A lot of thoughts here.

First, if you are seeing nan while calculating perplexity that generally means there is a problem caused by some kind of numerical instability issue. It is possible to have a clean perplexity run using the CPU only backend, but then see nan when using CUDA as each backend implementation takes a different code path. A few reasons this might be happening:

Implementation issue that requires more accurate accumulator during inferencing. ik and I will try to check for this before merging code into main, I’ve only seen it occasionally around DeepSeek MLA and the GLM4 model I did which we fixed before releasing.
Bad download (check the sha256sum of all the gguf parts against what huggingface says). Usually you’ll see all DDDD or nan immediately with this issue.
Forgot to compile with -DGGML_CUDA_IQK_FORCE_BF16=1 which is required for ik_llama.cpp when running DeepSeek arch models to prevent overflow of the usual FP16 accumulator.

FP16 has a narrower range of representable values than FP32, TF32, and BF16, making it more susceptible to overflow. FP16’s 5-bit exponent limits its maximum value to 65,504, whereas FP32, TF32, and BF16 use an 8-bit exponent, offering a broader range. Overflow in FP16 results in Inf (infinity) values, which can propagate errors and lead to NaN (not-a-number) values, severely degrading model accuracy.
– Accuracy Considerations — NVIDIA TensorRT Documentation

I too am curious to compare the perplexity/kld scores of some more of these other models with my own. In general in my own testing, the quant recipes I have using ik_llama.cpp tend to score better on perplexity than similar size mainline quants. Keep in mind ik wrote pretty much all the quants that mainline still uses (except the og q8_0 and q4_1 stuff), so his new quants are higher quality and he’s working all the time on improving PP speeds as you know.
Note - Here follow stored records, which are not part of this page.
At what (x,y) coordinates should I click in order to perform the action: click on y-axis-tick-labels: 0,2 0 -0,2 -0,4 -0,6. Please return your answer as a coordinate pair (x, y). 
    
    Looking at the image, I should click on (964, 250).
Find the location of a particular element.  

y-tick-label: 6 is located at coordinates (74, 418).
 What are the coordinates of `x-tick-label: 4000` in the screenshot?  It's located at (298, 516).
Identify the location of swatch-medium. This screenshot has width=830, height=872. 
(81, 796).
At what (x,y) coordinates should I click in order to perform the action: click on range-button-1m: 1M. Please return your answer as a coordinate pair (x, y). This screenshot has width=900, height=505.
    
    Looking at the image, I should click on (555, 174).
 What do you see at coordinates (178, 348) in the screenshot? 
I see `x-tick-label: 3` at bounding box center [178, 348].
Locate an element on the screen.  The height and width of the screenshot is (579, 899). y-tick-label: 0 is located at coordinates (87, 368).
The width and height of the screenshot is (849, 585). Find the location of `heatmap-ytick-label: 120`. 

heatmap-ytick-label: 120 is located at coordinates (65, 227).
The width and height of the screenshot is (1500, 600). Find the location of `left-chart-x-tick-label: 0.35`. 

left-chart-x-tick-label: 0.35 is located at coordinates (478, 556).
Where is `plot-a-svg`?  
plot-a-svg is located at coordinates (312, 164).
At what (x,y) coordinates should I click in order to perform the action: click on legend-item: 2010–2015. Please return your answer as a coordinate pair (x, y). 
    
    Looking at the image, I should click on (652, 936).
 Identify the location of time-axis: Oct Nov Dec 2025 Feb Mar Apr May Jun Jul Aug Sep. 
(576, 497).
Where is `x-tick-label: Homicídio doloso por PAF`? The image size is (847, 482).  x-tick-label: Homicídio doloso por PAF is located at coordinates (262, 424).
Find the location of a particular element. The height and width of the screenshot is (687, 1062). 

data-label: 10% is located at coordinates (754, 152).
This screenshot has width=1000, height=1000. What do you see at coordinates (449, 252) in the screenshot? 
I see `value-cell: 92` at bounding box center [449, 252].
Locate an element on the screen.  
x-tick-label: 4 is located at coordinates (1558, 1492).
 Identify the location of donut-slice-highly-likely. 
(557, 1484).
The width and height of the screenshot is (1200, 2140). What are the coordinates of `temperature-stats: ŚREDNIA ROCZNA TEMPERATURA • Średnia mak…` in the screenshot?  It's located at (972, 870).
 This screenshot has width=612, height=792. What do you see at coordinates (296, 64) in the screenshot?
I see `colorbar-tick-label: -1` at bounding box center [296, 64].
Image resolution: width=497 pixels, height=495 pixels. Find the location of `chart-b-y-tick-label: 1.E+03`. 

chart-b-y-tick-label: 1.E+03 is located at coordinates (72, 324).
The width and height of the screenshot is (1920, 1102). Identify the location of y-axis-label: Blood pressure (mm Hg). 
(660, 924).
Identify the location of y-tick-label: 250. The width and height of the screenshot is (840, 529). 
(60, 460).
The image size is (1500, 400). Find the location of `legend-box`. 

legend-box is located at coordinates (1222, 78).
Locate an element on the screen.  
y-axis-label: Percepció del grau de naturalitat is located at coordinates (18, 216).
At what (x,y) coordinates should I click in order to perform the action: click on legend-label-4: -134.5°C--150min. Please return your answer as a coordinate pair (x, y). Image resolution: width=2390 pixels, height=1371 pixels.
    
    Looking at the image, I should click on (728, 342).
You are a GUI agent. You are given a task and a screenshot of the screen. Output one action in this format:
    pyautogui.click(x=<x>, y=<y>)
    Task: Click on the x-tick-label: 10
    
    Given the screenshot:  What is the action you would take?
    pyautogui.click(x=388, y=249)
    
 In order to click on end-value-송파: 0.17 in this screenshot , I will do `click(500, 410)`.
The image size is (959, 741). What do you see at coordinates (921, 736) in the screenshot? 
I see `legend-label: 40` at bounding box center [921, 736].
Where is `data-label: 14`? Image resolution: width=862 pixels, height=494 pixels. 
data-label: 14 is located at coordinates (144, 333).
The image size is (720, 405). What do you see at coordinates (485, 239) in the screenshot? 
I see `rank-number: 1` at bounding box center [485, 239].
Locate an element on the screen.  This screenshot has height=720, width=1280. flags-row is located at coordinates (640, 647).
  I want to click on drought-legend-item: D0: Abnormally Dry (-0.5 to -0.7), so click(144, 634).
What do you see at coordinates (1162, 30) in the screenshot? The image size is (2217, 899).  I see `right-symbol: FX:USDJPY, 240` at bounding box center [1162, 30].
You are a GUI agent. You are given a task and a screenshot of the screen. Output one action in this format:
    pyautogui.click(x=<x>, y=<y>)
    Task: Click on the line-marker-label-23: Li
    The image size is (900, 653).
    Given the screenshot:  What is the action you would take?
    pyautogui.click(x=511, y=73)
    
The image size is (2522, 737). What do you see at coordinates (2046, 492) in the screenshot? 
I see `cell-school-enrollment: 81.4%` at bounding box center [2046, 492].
TG speeds are generally memory bandwidth bound, so better quality in smaller size is the only way to help there.

I have not measured all of the quants you listed, but have measured some. I’ll DM u with some info on that and perhaps if you can figure out the nan issue you can take some more measurements to add to what I know.

Dual 3090s is a really nice size for fully offloaded dense 70B’s yeah. What size quant are you running currently? You can go with -ctk q8_0 -ctv q8_0 to get more context at half the size of full fp16 without much penalty in quality. But given standard attention models kv-cache grows exponentially it is hard to get a huge context. Most models don’t do super well past 40k anyway in my own experience.

You might be able to increase PP speed by increasing batch size too e.g. -ub 2048.

Yeah I’m on that discord, feel free to at me or dm me on there and eventually I’ll check in and find it!